→ **Text**
Asthma – Symptoms, Treatment, and Warning Signs
Asthma is a chronic condition that affects the airways. It causes wheezing and breathing difficulties. There are different types, such as childhood, adult-onset, seasonal, and workplace-related asthma.
The main symptoms of asthma in adults include:
- chest tightness
- coughing, especially at night or when laughing
- difficulty breathing
- shortness of breath
- sleep problems, resulting from breathing issues
- wheezing, a whistling sound in the chest when exhaling
These symptoms often get worse when people have a cold, flu, or another respiratory virus. Certain asthma triggers — such as strong odours, dust mites, and smoke — can also exacerbate breathing problems.
Asthma attacks vary in severity, but they may cause:
- very rapid breathing
- anxiety and panic
- pale, clammy skin
- difficulty talking
- worsening symptoms, such as more severe chest tightness, coughing, or wheezing
- symptoms that do not go away after using an inhaler
- low readings on a peak flow meter, which measures lung function
Early warning signs of an oncoming attack may include:
- cold or allergy symptoms, including a headache, stuffy or runny nose, or sore throat
- coughing or wheezing after exercise
- difficulty sleeping
- feeling moody or irritable
- tiredness or weakness during physical activity
Known as exercise-induced bronchoconstriction, bronchospasm, or exercise-induced asthma, this condition can cause wheezing and breathing difficulties during or after periods of physical activity.Cold, dry air can make symptoms worse.
People with occupational asthma may only have symptoms while working with lung irritants, such as gases, chemicals, or dust.
Allergies & Allergens include:
Common allergens may account for at least 30 percent of adult asthma cases.
- cockroach waste
- dust mites
- mold spores
- pet dander
Infections Viral or bacterial infections, such as colds or sinusitis, can trigger asthma attacks. This can be especially problematic in children and older adults.Also, people with asthma have a greater risk of flu-related complications, such as pneumonia, bronchiolitis, and bacterial infections.
There is no cure for asthma, but it can be managed. There are two steps to controlling asthma: taking medicines and avoiding or limiting asthma triggers.
To prevent asthma symptoms:
- Avoid or limit contact with your asthma triggers and allergens. Have Healthier Home Checklist to identify asthma triggers and allergens in your home and make your indoor environment healthier.
- Get vaccinated. Respiratory infections like colds and the flu can worsen asthma. Get a flu vaccine every year. Keep your lungs healthy by getting other vaccinations as recommended.
- Create an Asthma Action Plan with your doctor. Follow it when you have symptoms. If you are having trouble staying in the Green/Go Zone, your asthma may not be well-controlled.
- Take your asthma medicines as directed. If your doctor prescribed a medicine to control your asthma, take it as directed. This may be as needed or every day. Follow your Asthma Action Plan.
- Take care of your general health. It can be hard to take care of your health but doing so can help you better manage asthma. Try to get plenty of sleep and exercise. Eat healthy foods as much as possible, stay hydrated, and find ways to manage stress.
To treat sudden asthma symptoms:
- Take quick-relief medicines at the first sign of symptoms. Always have your quick-relief medicines with you. You never know when or where symptoms will happen. Take quick-relief medicines as soon as you start feeling symptoms.
- Take medicines as directed on your Asthma Action Plan. If your symptoms are not improving or getting worse quickly, seek medical attention right away.

→ **Data extract**
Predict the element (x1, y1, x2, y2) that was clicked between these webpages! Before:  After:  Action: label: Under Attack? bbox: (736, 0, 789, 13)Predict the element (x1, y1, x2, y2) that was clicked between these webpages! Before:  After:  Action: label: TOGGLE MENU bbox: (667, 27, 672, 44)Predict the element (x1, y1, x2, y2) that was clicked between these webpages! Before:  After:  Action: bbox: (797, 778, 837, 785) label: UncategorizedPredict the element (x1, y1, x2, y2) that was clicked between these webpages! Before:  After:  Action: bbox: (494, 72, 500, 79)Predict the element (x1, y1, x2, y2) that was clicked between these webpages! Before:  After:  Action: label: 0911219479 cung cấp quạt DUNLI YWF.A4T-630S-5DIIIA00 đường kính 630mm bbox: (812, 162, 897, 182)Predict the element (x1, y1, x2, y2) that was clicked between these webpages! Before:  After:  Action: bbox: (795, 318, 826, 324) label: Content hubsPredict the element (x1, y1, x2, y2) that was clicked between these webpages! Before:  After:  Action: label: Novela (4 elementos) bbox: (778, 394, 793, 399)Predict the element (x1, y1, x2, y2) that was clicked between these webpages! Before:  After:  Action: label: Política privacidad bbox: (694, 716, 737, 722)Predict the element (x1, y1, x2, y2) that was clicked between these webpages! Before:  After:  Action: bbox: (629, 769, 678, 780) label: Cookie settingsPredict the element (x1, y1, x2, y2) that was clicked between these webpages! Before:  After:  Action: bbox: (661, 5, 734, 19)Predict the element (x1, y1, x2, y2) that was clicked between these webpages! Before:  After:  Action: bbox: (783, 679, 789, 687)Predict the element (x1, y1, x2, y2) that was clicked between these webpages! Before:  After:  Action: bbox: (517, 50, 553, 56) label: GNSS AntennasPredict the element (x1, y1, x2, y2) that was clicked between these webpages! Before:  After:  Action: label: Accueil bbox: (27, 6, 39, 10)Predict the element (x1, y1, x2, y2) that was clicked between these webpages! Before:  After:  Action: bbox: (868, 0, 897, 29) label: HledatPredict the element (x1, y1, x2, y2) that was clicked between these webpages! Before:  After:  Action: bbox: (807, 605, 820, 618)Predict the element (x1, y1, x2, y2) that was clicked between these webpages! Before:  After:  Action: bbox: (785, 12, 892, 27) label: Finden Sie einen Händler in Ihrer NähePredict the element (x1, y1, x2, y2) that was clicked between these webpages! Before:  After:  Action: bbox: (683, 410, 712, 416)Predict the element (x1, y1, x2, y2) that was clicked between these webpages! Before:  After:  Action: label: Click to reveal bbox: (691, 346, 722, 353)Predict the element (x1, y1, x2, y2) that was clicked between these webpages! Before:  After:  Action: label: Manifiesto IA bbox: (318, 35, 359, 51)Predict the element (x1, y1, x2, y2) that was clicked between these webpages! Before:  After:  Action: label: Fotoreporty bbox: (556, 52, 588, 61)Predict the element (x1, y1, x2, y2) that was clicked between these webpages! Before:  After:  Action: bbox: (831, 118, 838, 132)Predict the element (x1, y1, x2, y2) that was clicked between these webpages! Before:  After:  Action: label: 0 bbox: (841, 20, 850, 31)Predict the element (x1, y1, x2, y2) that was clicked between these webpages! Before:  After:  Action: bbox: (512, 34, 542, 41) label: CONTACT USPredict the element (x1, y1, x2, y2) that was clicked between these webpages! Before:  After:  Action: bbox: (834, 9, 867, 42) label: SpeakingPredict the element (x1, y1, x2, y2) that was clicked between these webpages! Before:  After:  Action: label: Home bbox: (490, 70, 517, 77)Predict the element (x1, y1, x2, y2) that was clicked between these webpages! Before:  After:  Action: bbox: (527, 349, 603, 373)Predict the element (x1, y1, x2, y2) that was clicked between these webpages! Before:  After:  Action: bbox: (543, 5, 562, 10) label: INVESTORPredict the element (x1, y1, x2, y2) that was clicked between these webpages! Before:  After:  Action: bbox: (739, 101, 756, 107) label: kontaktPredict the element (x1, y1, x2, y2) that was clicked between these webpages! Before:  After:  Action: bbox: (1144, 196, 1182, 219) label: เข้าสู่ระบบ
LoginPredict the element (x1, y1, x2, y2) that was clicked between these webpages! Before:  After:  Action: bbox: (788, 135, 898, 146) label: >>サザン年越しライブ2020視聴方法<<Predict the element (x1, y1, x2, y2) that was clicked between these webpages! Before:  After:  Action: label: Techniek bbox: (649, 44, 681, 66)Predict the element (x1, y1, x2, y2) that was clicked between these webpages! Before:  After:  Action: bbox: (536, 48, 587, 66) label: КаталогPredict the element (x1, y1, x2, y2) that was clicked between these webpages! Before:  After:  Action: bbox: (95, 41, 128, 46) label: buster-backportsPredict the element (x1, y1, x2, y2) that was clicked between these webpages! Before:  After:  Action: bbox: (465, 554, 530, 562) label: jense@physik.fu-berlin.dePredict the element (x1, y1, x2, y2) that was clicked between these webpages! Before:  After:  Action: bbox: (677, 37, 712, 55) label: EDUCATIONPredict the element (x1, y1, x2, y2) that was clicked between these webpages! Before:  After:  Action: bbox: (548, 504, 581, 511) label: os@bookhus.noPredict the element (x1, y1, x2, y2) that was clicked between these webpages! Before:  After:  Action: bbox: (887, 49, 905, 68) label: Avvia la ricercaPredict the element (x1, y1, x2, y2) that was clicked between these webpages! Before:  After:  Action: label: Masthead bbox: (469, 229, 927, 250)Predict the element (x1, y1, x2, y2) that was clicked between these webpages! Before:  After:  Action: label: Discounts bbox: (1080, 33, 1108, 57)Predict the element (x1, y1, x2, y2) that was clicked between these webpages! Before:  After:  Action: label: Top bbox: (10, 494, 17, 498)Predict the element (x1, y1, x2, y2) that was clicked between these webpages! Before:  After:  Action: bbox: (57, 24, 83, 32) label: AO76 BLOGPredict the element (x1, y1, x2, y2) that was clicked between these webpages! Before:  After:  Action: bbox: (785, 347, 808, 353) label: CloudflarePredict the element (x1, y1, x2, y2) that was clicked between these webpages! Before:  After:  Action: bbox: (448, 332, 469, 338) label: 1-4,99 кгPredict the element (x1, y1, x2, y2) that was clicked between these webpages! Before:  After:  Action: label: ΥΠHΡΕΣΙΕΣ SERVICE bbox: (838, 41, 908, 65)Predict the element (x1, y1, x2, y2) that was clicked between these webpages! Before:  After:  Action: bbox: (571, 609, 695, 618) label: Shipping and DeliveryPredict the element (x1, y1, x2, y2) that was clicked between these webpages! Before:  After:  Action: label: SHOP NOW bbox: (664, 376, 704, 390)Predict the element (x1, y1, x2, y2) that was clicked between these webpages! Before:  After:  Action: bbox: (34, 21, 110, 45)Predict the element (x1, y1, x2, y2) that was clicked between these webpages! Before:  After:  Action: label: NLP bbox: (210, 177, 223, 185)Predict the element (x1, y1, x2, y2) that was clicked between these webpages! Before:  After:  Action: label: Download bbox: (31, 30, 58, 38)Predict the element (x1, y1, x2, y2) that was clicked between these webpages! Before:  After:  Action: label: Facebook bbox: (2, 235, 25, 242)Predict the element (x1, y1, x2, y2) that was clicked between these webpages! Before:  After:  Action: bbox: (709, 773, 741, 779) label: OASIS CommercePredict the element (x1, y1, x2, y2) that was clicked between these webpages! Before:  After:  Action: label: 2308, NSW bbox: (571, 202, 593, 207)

→ **The task**
Update the asthma text from the words "Asthma – Symptoms, Treatment, and" through "and workplace-related asthma.", swapping "chronic" for "long-term". The listing is not needed.

→ **Exercise response**
Asthma – Symptoms, Treatment, and Warning Signs
Asthma is a long-term condition that affects the airways. It causes wheezing and breathing difficulties. There are different types, such as childhood, adult-onset, seasonal, and workplace-related asthma.